### THE PROBLEM
Please transcribe the lines below exactly, starting with the line containing "The image size is (771, 578)." and continuing through the line containing "pos(506,248)".

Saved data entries
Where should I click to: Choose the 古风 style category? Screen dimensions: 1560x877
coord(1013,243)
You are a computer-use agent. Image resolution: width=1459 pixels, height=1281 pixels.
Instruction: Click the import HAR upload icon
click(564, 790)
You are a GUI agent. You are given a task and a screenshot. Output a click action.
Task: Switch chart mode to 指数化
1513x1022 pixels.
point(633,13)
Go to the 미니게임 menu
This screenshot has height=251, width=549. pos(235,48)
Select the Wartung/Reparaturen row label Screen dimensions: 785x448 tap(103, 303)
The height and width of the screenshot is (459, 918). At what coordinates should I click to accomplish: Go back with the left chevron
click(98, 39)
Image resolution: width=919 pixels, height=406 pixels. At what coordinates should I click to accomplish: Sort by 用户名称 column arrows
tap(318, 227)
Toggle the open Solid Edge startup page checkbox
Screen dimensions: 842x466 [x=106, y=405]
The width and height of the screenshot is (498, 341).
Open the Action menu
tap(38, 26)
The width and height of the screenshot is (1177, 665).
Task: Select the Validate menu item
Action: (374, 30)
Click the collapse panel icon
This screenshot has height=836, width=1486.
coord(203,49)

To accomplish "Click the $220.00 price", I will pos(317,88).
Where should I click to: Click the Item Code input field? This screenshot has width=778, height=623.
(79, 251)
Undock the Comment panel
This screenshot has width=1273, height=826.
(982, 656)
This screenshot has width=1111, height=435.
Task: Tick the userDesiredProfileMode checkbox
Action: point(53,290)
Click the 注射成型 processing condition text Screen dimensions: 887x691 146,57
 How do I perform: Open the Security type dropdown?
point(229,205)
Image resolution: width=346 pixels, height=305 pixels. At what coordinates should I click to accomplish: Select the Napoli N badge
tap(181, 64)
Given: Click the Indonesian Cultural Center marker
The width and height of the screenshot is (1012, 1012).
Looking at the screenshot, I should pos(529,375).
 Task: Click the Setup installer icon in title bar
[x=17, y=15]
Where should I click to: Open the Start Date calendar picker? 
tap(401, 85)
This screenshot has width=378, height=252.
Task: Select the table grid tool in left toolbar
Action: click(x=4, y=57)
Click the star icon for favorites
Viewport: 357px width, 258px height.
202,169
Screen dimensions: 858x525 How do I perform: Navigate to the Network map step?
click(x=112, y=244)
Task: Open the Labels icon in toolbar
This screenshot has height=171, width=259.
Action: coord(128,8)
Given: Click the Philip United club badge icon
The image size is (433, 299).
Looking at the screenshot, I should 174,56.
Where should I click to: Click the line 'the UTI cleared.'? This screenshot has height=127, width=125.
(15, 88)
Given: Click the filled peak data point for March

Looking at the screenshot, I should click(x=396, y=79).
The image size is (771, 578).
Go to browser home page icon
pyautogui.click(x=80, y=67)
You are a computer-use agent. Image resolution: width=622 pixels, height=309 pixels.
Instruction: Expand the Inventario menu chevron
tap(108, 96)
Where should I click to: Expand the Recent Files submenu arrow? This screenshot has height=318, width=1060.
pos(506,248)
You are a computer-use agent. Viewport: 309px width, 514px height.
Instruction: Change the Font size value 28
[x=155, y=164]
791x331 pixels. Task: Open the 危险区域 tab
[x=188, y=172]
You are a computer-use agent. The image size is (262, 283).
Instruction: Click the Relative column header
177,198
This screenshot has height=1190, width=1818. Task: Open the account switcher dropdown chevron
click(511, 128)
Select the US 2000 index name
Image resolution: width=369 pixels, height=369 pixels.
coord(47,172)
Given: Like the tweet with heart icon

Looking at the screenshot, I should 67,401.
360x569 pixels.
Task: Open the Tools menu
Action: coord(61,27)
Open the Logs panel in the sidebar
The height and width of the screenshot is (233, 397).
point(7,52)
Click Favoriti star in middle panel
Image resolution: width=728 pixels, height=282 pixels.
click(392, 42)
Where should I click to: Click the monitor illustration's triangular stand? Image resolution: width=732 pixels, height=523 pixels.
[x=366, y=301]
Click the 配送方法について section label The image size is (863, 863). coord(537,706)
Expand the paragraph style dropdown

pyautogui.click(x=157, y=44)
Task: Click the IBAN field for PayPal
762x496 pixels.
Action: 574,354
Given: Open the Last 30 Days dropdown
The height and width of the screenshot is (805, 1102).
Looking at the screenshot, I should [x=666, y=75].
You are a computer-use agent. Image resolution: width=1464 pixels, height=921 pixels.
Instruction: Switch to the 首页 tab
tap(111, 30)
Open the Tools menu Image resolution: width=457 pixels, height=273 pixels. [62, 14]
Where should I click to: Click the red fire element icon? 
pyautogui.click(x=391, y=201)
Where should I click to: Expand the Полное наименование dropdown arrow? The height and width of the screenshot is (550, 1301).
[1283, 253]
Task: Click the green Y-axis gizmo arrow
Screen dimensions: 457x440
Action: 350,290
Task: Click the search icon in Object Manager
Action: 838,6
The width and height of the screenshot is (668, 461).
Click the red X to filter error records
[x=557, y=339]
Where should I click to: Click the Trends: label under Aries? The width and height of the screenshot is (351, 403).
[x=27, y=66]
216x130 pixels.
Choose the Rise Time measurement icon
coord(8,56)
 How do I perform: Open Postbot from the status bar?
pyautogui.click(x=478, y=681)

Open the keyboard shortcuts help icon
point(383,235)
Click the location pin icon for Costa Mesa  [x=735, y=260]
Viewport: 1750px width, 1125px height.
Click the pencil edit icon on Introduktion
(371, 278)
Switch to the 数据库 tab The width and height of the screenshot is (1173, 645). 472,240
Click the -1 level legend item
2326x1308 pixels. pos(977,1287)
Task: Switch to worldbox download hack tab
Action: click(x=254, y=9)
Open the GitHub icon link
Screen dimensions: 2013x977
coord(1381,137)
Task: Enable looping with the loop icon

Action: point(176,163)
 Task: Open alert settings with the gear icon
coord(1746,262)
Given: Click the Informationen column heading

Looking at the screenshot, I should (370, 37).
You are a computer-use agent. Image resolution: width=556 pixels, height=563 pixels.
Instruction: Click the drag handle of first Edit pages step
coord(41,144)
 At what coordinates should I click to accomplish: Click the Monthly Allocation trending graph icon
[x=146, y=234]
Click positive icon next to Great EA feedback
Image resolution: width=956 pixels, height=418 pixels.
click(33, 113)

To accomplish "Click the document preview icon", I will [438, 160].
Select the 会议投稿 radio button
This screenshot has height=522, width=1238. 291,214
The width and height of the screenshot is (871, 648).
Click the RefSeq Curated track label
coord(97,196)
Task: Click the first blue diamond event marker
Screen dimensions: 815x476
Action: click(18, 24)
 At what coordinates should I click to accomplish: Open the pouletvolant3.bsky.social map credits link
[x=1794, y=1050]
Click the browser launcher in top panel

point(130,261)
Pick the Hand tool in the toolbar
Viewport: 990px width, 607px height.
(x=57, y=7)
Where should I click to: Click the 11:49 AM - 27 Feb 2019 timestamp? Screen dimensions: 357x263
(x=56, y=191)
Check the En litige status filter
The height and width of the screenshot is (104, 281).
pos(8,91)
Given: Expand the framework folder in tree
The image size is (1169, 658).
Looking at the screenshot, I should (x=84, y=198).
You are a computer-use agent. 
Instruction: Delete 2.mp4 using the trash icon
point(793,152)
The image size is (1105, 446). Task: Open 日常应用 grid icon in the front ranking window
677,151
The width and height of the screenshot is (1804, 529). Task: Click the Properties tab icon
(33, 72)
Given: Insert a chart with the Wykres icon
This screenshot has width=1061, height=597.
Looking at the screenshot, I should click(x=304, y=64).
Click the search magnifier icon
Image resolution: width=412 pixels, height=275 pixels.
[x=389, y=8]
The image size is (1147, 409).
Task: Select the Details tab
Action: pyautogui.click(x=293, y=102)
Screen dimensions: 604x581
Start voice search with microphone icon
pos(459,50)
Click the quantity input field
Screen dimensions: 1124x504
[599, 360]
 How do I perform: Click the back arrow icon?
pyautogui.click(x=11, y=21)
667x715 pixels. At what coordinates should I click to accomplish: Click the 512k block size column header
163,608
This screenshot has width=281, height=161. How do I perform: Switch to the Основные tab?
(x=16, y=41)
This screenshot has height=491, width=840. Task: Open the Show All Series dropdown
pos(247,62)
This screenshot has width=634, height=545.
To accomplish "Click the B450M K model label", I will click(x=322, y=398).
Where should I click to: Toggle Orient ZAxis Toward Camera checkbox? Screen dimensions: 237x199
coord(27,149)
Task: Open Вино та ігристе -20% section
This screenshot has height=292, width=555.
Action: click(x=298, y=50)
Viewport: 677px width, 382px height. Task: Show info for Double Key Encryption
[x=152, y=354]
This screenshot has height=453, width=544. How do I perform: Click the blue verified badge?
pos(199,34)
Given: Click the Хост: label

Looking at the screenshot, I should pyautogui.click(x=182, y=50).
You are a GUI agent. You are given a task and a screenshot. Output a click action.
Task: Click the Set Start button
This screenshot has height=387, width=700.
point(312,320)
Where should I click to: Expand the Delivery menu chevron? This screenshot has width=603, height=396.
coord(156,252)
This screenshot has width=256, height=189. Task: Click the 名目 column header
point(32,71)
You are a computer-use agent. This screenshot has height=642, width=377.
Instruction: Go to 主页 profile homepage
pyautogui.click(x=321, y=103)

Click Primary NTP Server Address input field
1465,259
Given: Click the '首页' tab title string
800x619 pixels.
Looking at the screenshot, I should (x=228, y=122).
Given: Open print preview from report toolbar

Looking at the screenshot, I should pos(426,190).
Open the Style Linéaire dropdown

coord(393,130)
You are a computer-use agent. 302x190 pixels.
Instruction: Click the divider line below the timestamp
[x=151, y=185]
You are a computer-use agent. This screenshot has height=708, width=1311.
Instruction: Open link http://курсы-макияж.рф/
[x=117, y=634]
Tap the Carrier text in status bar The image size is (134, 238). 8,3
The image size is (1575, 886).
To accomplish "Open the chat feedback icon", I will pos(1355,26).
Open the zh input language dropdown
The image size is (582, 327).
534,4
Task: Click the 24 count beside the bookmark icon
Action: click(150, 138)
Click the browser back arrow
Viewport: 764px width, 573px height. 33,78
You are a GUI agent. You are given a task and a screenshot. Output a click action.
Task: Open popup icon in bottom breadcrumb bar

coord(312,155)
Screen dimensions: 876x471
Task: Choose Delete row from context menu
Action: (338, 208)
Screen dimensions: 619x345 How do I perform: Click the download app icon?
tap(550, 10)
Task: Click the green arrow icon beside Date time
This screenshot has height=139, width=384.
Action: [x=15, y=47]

### EXERCISE RESULT
The image size is (771, 578).
Go to browser home page icon
pyautogui.click(x=80, y=67)
You are a computer-use agent. Image resolution: width=622 pixels, height=309 pixels.
Instruction: Expand the Inventario menu chevron
tap(108, 96)
Where should I click to: Expand the Recent Files submenu arrow? This screenshot has height=318, width=1060.
pos(506,248)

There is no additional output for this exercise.